# Work instructions
Your answer is every line of the material below in which the string "help" occurs.
- Opening Delimiter -
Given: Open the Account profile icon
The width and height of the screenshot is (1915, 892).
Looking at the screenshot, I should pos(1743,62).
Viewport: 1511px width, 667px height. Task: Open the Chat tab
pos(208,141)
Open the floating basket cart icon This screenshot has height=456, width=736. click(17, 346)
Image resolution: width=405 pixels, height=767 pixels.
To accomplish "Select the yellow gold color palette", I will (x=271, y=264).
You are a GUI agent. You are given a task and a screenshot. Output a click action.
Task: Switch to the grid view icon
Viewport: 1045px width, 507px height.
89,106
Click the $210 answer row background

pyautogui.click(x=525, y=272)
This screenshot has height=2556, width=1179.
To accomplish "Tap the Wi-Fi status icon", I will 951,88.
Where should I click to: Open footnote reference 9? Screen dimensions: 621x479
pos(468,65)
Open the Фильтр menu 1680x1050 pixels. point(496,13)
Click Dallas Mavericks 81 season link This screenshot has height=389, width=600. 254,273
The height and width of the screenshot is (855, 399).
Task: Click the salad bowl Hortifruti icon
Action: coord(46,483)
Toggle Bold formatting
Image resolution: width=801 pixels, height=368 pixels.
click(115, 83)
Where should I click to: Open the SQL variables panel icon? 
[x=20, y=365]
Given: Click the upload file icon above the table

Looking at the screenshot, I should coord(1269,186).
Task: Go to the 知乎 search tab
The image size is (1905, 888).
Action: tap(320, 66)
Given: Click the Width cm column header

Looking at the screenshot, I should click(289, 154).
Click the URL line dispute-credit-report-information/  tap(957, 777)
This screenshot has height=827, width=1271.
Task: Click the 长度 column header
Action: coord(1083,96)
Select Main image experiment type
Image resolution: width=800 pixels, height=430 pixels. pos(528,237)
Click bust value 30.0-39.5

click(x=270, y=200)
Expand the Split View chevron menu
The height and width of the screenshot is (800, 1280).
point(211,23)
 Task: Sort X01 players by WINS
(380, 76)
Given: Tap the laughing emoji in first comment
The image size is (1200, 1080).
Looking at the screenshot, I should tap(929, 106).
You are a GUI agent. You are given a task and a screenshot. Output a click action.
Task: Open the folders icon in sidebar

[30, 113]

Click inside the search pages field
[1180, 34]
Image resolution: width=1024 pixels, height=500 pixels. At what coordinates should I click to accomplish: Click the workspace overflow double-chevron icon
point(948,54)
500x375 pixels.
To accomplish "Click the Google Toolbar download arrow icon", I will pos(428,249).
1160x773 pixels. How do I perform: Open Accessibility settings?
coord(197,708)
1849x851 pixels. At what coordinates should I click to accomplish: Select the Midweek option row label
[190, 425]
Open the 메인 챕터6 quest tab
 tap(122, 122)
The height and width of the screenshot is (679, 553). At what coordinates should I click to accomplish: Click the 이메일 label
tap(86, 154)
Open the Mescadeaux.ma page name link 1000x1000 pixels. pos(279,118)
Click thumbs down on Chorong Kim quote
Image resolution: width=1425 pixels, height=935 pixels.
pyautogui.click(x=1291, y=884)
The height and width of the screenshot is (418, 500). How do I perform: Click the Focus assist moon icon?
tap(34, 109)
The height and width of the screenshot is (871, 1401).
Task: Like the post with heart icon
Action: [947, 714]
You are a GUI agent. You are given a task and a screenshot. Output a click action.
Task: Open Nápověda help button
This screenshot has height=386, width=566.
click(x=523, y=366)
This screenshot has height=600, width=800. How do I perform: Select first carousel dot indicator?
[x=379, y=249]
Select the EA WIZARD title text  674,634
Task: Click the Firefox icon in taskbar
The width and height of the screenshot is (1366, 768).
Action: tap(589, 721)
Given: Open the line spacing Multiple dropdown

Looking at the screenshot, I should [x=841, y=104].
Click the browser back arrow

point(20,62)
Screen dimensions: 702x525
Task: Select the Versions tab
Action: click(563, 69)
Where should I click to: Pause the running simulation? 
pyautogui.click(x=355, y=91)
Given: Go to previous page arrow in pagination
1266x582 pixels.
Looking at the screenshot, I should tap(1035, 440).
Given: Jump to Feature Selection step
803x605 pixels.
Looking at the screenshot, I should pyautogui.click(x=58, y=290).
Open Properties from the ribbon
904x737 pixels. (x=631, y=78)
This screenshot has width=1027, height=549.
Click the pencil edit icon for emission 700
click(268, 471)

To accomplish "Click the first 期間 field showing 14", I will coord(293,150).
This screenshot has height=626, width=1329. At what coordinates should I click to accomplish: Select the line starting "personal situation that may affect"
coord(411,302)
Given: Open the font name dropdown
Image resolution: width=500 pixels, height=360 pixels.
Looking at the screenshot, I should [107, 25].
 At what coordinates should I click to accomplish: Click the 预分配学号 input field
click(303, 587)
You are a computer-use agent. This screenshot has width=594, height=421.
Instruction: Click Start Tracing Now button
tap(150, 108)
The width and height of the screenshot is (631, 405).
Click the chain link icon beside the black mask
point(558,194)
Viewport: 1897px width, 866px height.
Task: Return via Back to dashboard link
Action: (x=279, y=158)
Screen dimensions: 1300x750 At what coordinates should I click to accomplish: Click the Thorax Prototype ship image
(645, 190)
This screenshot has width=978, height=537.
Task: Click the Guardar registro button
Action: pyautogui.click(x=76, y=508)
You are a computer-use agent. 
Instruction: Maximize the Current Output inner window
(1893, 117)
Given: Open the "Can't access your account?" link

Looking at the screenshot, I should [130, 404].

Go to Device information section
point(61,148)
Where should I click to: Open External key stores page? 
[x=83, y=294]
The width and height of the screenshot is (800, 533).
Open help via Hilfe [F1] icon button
- Closing Delimiter -
# Task output
Task: Open Nápověda help button
Open help via Hilfe [F1] icon button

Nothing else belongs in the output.